** start of Dataset records **
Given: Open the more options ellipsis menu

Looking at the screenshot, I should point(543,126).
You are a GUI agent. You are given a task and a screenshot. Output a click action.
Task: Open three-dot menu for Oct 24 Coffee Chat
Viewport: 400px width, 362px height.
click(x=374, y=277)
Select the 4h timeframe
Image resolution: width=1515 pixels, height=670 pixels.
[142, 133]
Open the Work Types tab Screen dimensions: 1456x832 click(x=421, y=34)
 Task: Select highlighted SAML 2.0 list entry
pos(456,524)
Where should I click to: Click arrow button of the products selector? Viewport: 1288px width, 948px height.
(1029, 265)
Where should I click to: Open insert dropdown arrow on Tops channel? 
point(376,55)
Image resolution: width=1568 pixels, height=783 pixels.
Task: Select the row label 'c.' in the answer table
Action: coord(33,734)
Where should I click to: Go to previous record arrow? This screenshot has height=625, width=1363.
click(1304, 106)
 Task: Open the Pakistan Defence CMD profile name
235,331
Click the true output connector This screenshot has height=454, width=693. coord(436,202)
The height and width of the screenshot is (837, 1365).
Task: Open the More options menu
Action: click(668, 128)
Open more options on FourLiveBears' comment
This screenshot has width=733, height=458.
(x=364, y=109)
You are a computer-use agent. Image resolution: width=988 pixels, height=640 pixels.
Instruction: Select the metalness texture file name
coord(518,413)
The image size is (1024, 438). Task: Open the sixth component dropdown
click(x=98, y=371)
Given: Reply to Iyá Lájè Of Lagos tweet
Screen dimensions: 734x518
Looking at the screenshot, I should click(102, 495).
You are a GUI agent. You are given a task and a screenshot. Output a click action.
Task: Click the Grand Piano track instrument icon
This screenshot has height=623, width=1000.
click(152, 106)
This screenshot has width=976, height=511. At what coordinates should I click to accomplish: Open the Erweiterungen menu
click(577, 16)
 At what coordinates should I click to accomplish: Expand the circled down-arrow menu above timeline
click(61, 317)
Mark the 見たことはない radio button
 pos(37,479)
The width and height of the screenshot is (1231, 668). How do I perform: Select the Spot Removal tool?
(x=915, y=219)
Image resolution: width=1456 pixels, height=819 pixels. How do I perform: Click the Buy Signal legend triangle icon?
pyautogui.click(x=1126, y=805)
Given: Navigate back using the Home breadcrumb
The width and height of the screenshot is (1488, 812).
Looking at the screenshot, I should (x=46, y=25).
** end of Dataset records **
• [Task statement] In all of the items, put "Where do I click to" wherever "Where should I click to" appears, and give every line back otherwise unchanged.

• [Result of this exercise]
Given: Open the more options ellipsis menu

Looking at the screenshot, I should point(543,126).
You are a GUI agent. You are given a task and a screenshot. Output a click action.
Task: Open three-dot menu for Oct 24 Coffee Chat
Viewport: 400px width, 362px height.
click(x=374, y=277)
Select the 4h timeframe
Image resolution: width=1515 pixels, height=670 pixels.
[142, 133]
Open the Work Types tab Screen dimensions: 1456x832 click(x=421, y=34)
 Task: Select highlighted SAML 2.0 list entry
pos(456,524)
Where do I click to: Click arrow button of the products selector? Viewport: 1288px width, 948px height.
(1029, 265)
Where do I click to: Open insert dropdown arrow on Tops channel? 
point(376,55)
Image resolution: width=1568 pixels, height=783 pixels.
Task: Select the row label 'c.' in the answer table
Action: coord(33,734)
Where do I click to: Go to previous record arrow? This screenshot has height=625, width=1363.
click(1304, 106)
 Task: Open the Pakistan Defence CMD profile name
235,331
Click the true output connector This screenshot has height=454, width=693. coord(436,202)
The height and width of the screenshot is (837, 1365).
Task: Open the More options menu
Action: click(668, 128)
Open more options on FourLiveBears' comment
This screenshot has width=733, height=458.
(x=364, y=109)
You are a computer-use agent. Image resolution: width=988 pixels, height=640 pixels.
Instruction: Select the metalness texture file name
coord(518,413)
The image size is (1024, 438). Task: Open the sixth component dropdown
click(x=98, y=371)
Given: Reply to Iyá Lájè Of Lagos tweet
Screen dimensions: 734x518
Looking at the screenshot, I should click(102, 495).
You are a GUI agent. You are given a task and a screenshot. Output a click action.
Task: Click the Grand Piano track instrument icon
This screenshot has height=623, width=1000.
click(152, 106)
This screenshot has width=976, height=511. At what coordinates should I click to accomplish: Open the Erweiterungen menu
click(577, 16)
 At what coordinates should I click to accomplish: Expand the circled down-arrow menu above timeline
click(61, 317)
Mark the 見たことはない radio button
 pos(37,479)
The width and height of the screenshot is (1231, 668). How do I perform: Select the Spot Removal tool?
(x=915, y=219)
Image resolution: width=1456 pixels, height=819 pixels. How do I perform: Click the Buy Signal legend triangle icon?
pyautogui.click(x=1126, y=805)
Given: Navigate back using the Home breadcrumb
The width and height of the screenshot is (1488, 812).
Looking at the screenshot, I should (x=46, y=25).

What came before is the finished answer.